Sapiens by Yuval Noah Harari
How to condense a book about a subject as huge as, oh you know, the history of HUMANKIND into a brief insta-review?! Firstly, let me tell you this, the writing itself is superb and most importantly, hugely accessible. Harari has a remarkable ability of making the complex comprehensible and genuinely enjoyable to read about.
Secondly, the subject matter at hand — where did we come from and where are we going. Science, religion, money, idelology, empire, industry — it is *all* here. You’ll question your beliefs; I was particularly struck by the chapters ‘History’s Biggest Fraud’, which explores supposed evolutionary ‘success’, ‘The Law of Religion’, which explores polytheism, monotheism, Good and Evil and ‘And They Lived Happily Ever After’, which examines human happiness and its connection to really knowing the truth about ourselves. Indeed, can we ever be happy?
Thirdly and finally, this book was written over ten years ago and it’s one I have always *always* meant to pick up. I am very glad that finally, I did.
There was a time when anyone who wanted to signpost their intellectualism on the underground was holding/reading this book (the cynic in me thought this a mere accessory). I have always been a thinker, questioning how we are here and why. Descartes “cogito ergo sum ~I think, therefore I am” is one of my favourite maxims. Sapiens is nothing short of astonishing. Harari traverses time and place to cover such a breathtaking amount of information that I frequently had to stop to contemplate his arguments and research.

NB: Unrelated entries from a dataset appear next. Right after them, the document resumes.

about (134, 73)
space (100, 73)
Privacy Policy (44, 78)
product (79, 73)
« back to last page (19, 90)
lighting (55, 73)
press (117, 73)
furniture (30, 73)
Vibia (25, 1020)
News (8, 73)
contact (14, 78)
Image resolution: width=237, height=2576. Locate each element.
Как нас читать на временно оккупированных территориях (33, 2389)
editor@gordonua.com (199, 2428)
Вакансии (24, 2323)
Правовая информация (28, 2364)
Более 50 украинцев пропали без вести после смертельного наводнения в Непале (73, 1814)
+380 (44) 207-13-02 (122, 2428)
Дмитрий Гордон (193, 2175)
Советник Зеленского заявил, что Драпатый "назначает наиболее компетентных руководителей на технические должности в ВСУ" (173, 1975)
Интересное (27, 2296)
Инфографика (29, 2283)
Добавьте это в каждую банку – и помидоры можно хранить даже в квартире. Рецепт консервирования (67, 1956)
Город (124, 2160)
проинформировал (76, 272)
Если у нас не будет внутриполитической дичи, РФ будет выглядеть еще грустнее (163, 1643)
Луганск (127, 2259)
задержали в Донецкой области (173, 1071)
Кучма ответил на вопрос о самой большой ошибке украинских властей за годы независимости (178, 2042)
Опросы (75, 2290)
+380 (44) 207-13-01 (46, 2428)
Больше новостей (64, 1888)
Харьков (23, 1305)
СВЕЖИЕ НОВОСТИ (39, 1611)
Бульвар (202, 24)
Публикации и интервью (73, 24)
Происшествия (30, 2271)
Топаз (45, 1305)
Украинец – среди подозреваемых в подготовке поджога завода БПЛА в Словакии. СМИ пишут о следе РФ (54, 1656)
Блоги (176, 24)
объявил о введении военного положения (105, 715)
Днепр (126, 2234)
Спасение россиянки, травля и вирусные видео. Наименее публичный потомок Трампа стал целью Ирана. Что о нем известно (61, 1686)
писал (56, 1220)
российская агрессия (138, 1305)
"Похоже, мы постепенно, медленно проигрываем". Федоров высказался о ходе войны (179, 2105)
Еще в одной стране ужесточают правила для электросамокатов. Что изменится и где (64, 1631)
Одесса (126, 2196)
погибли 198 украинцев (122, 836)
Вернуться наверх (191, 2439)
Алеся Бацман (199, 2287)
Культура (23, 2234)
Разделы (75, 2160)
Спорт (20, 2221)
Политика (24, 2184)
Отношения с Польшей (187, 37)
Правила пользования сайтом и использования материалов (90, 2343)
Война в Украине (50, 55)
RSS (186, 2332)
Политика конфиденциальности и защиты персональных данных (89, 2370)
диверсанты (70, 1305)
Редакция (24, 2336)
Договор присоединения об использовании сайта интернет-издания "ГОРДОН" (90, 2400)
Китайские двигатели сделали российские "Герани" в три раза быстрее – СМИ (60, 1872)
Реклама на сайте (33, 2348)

I found some chapters heavier and more saturated in detail than others and I can understand a ubiquitous view that this is a hard read. For the most part it was accessible and surprisingly witty. The author challenges some incredibly pervasive social stereotypes and the chapters on humanity’s origins and early movements were mind blowing, highlighting for me the nonsensical divides and bias based on gender, orientation and skin colour. An exploration of what makes humanity successful and how we attain happiness which I found incredibly thought provoking.